Richard Rorty, from "Universality and Truth," in Robert B. Brandom, ed., Rorty and His Critics (Oxford: Blackwell, 2000), pp. 21-22.
So there you have it. You either accept liberal and secular attitudes about religion and sex, or you are a “bigoted, homophobic, religious fundamentalist,” comparable to a Nazi or a racist, or at best to an ignorant child. There is no third option, and in particular no philosophically sophisticated and scientifically respectable way of holding conservative religious views or traditional attitudes about sexual morality. A college education, then, is not about studying the debate between different sides on these questions, but about indoctrinating students into one side by painting the other, conservative side as beyond the pale, possessed of no interesting arguments or thinkers to speak of, a political obstacle to be surmounted rather than an intellectual and moral alternative to be considered.
Do all academics think this way? Even all liberal academics? By no means. But a hell of a lot of them do. If you doubt this, take a look at the comboxes of philosophy blogs where the APA petition controversy has been discussed. Or sit in on a course in ethnic studies, women’s history, or gay and lesbian history – where, as everyone knows, you will never hear that there are two sides in the debate over affirmative action, or feminism, or “gay rights.” What you will hear instead is rather: “Here are the good guys (liberals) and the bad guys (conservatives), here’s how the former have made ‘progress’ in defeating the latter, and here’s where further ‘progress’ still needs to be made.” This is liberal apologetics, politics by other means, masquerading as objective scholarship. Not that all left-wing academics realize this. The inability of some of them even to conceive of a serious argument for conservative religious and moral views – that is to say, their own bigotry and ignorance – is touted precisely as unanswerable evidence of the objectivity and rational superiority of their position. “Such ideas are beyond the moral and intellectual pale. I know that because there are and can be no serious arguments for them. And I know there are and can be no serious arguments for them because, you know, look how immoral and intellectually frivolous they obviously are!” The circle is closed. Like the fundamentalist of liberal caricature who dismisses all objections a priori as Satanic deceptions, (some) left-wing academics dismiss conservative arguments a priori as mere rationalizations of superstition and prejudice.

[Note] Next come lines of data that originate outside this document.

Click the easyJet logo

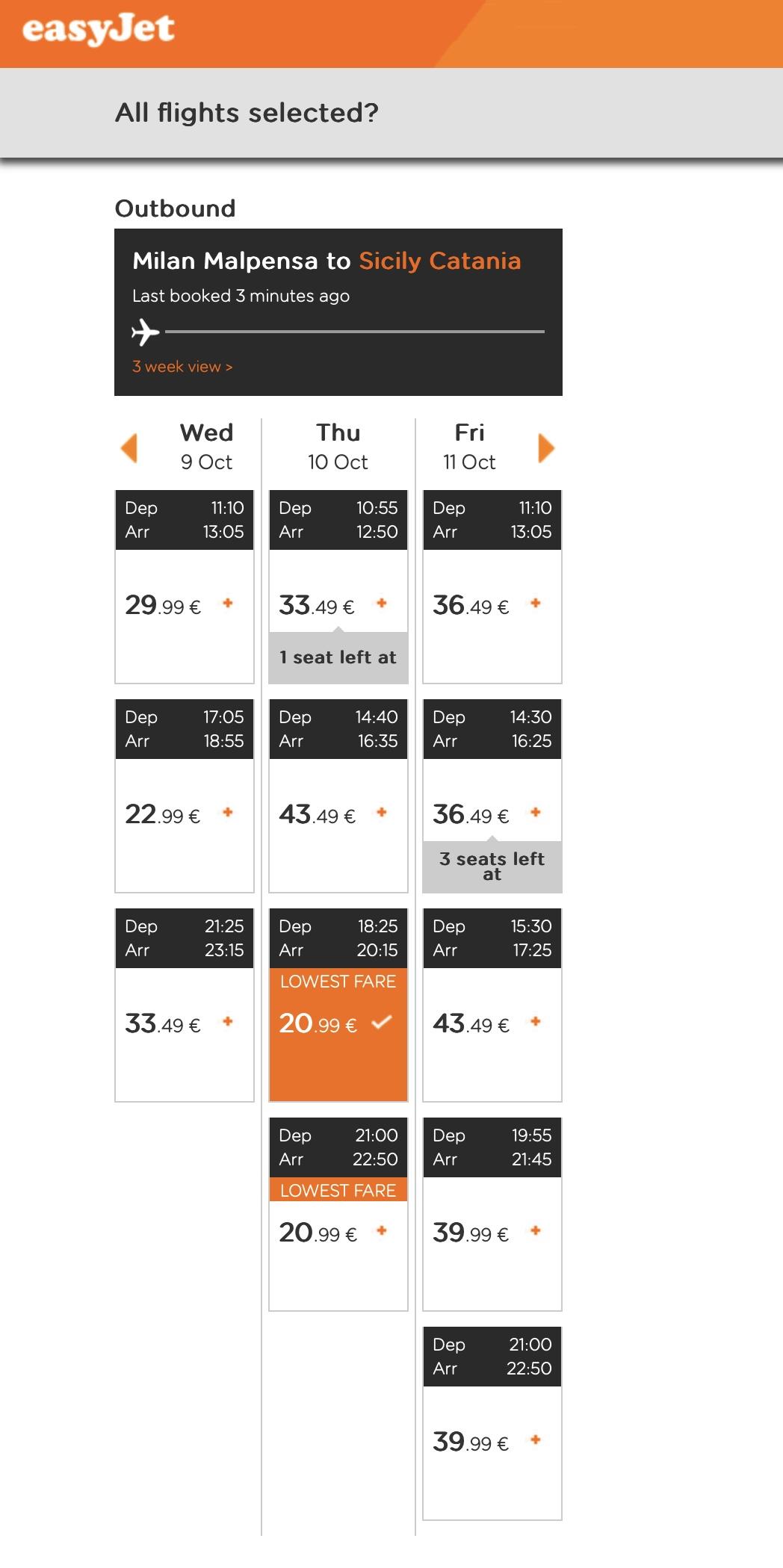99,29
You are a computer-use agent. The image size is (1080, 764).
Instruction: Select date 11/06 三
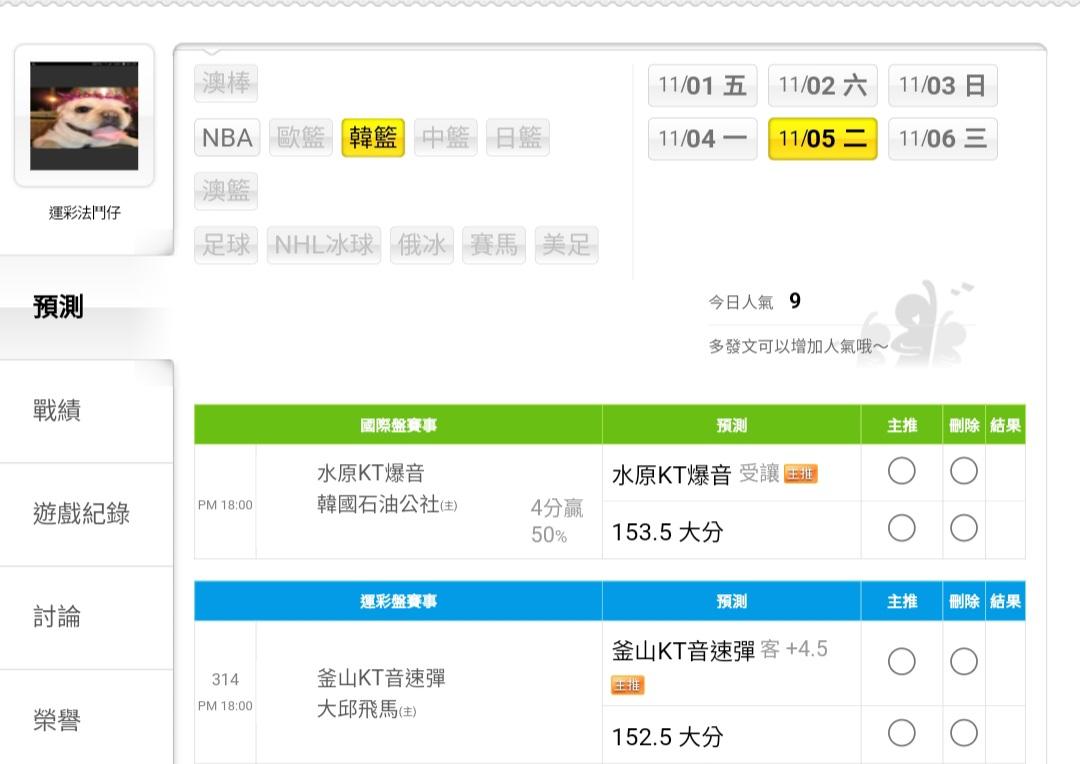(x=942, y=139)
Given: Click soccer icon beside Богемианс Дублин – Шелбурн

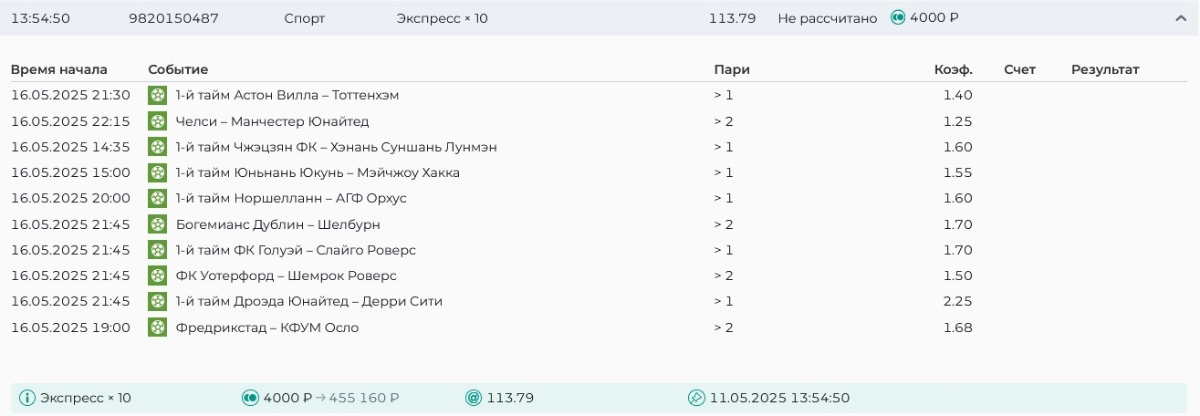Looking at the screenshot, I should [157, 224].
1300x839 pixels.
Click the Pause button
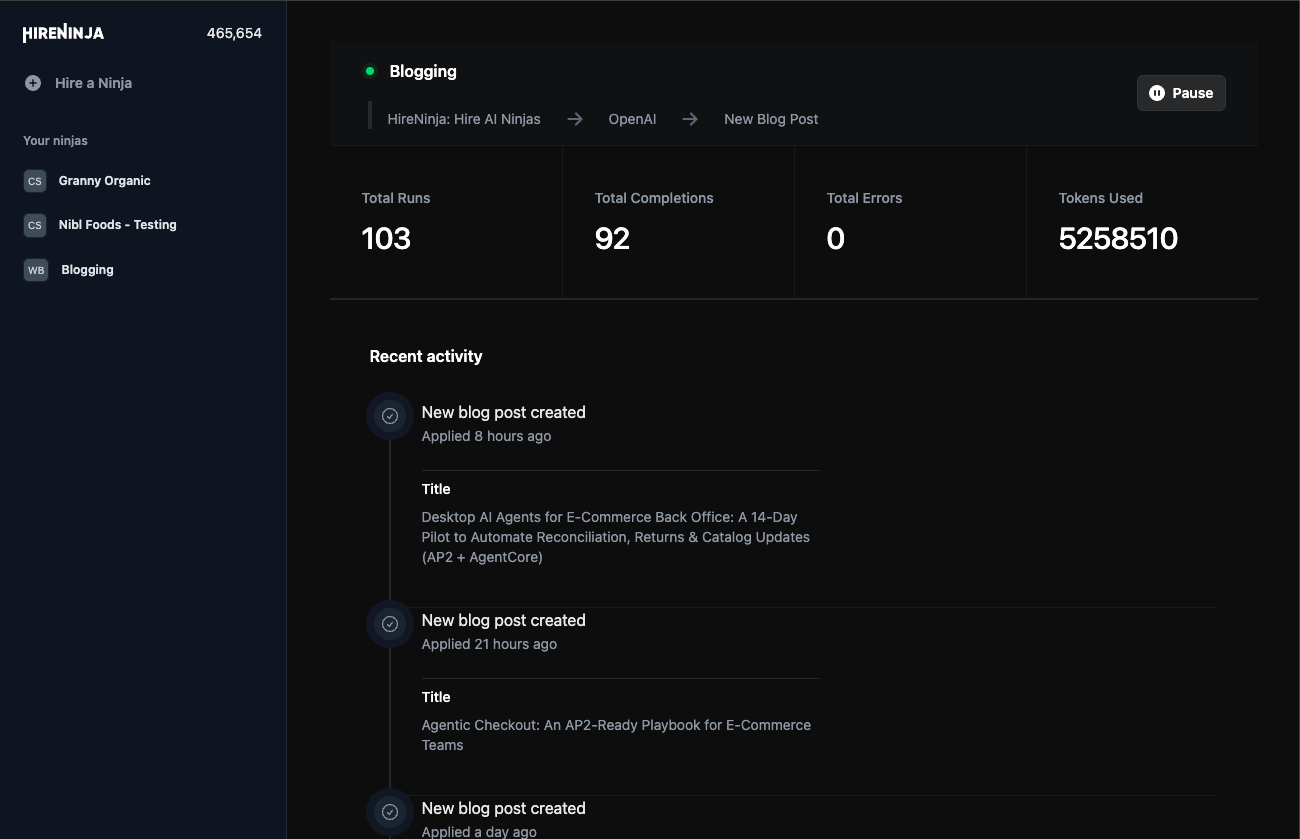(x=1181, y=92)
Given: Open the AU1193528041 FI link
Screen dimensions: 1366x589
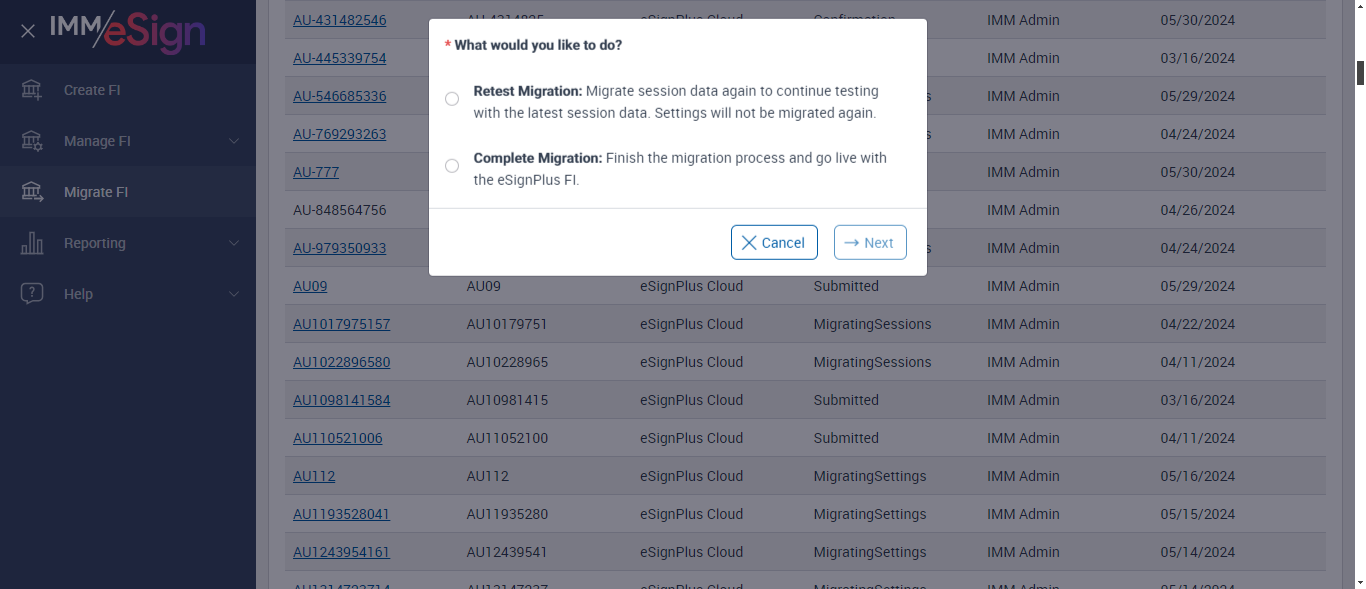Looking at the screenshot, I should tap(341, 514).
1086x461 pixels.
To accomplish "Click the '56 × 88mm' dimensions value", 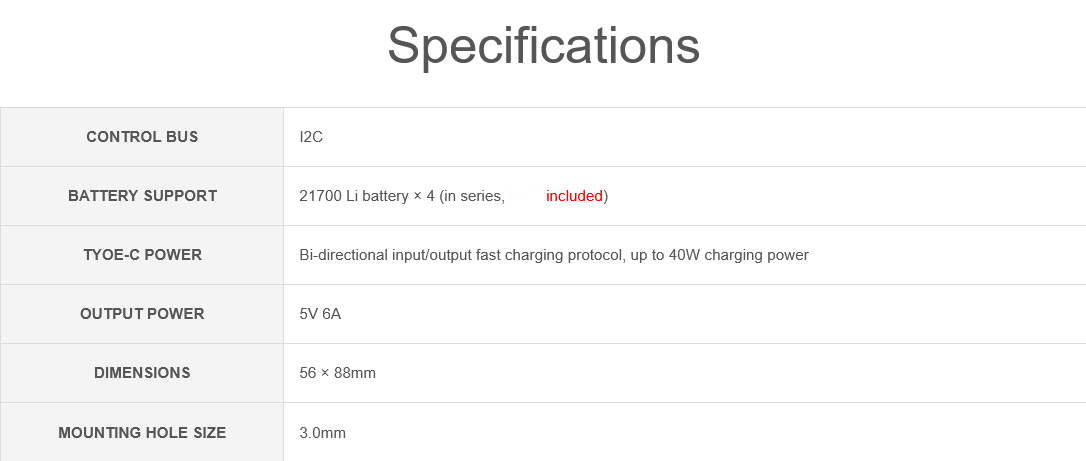I will [x=337, y=372].
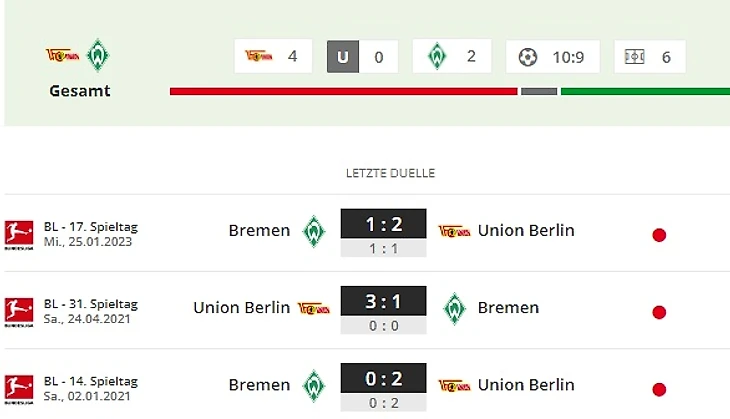Click red result dot for 24.04.2021 match

pos(659,312)
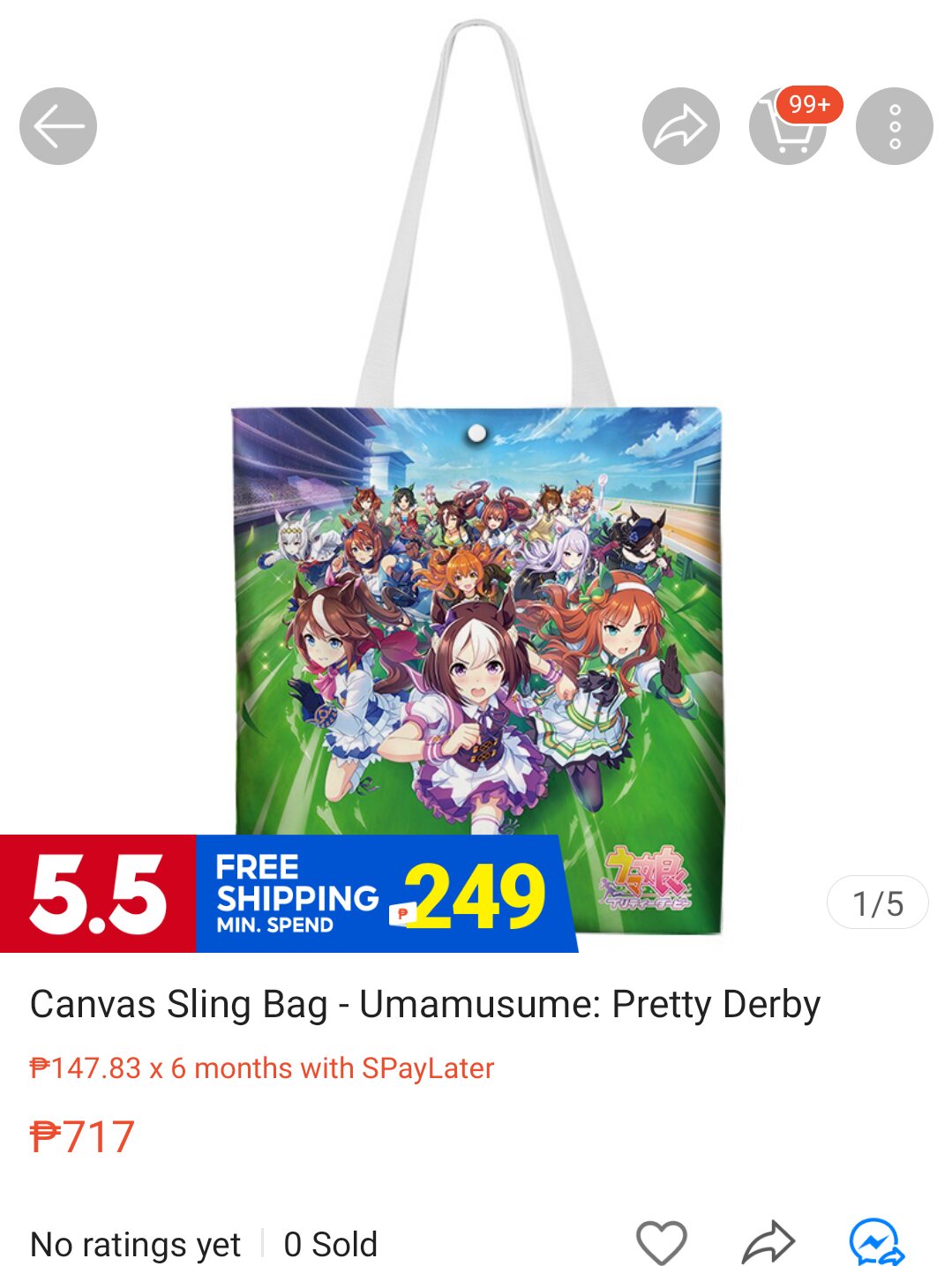Viewport: 952px width, 1266px height.
Task: Select the Canvas Sling Bag product title
Action: click(425, 1004)
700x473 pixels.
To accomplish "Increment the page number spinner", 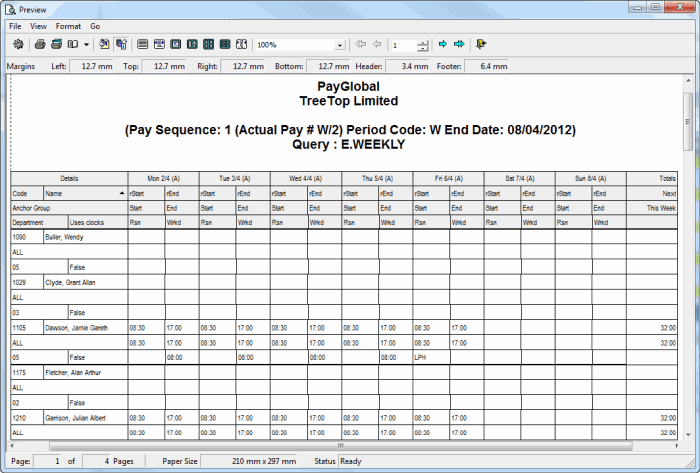I will coord(423,42).
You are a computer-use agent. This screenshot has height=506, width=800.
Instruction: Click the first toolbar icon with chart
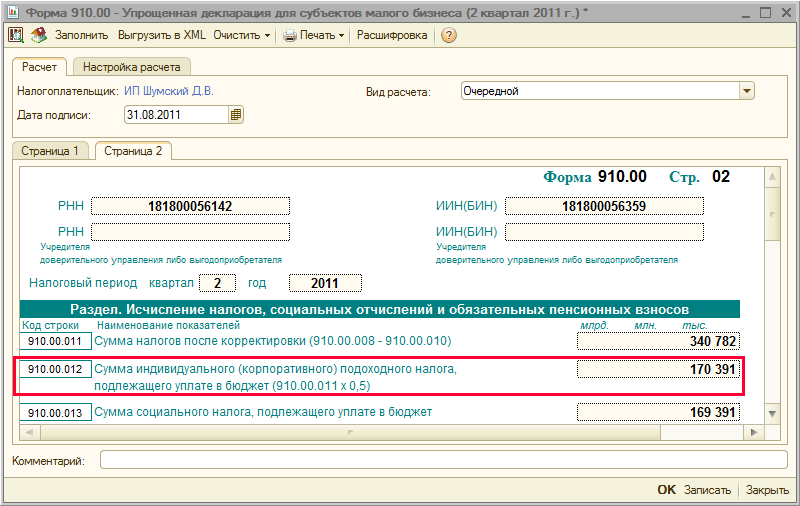pos(16,35)
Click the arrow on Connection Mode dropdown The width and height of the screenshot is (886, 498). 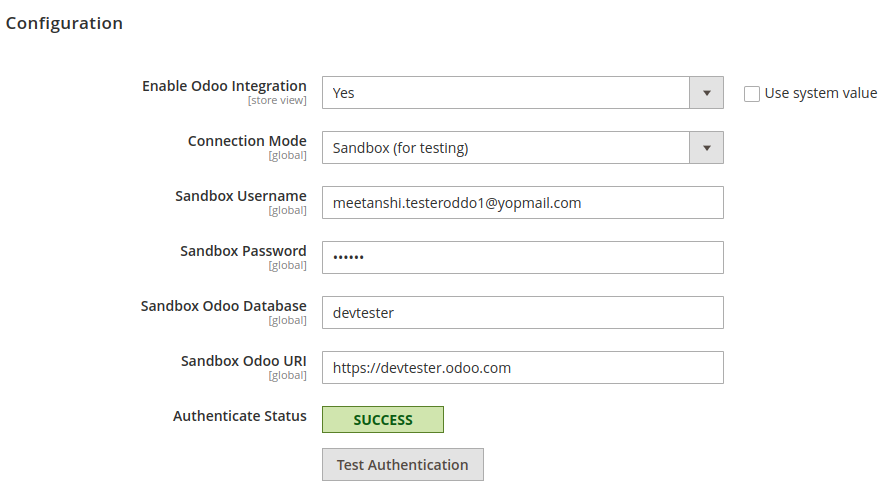(x=706, y=148)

It is amazing how exactly Rorty’s acknowledged program corresponds to the agenda I attributed to the modern university in the second of a three-part Tech Central Station series on universities and the Left I wrote several years ago. (See here, here, and here.) As I argue in the series, that agenda cannot properly be understood except in religious terms – as the propagation of a counter-religion intended to supplant the traditional religious worldview of the West. The origins of this counter-religion, and its inherently immoral and irrational character, are among the themes explored in The Last Superstition.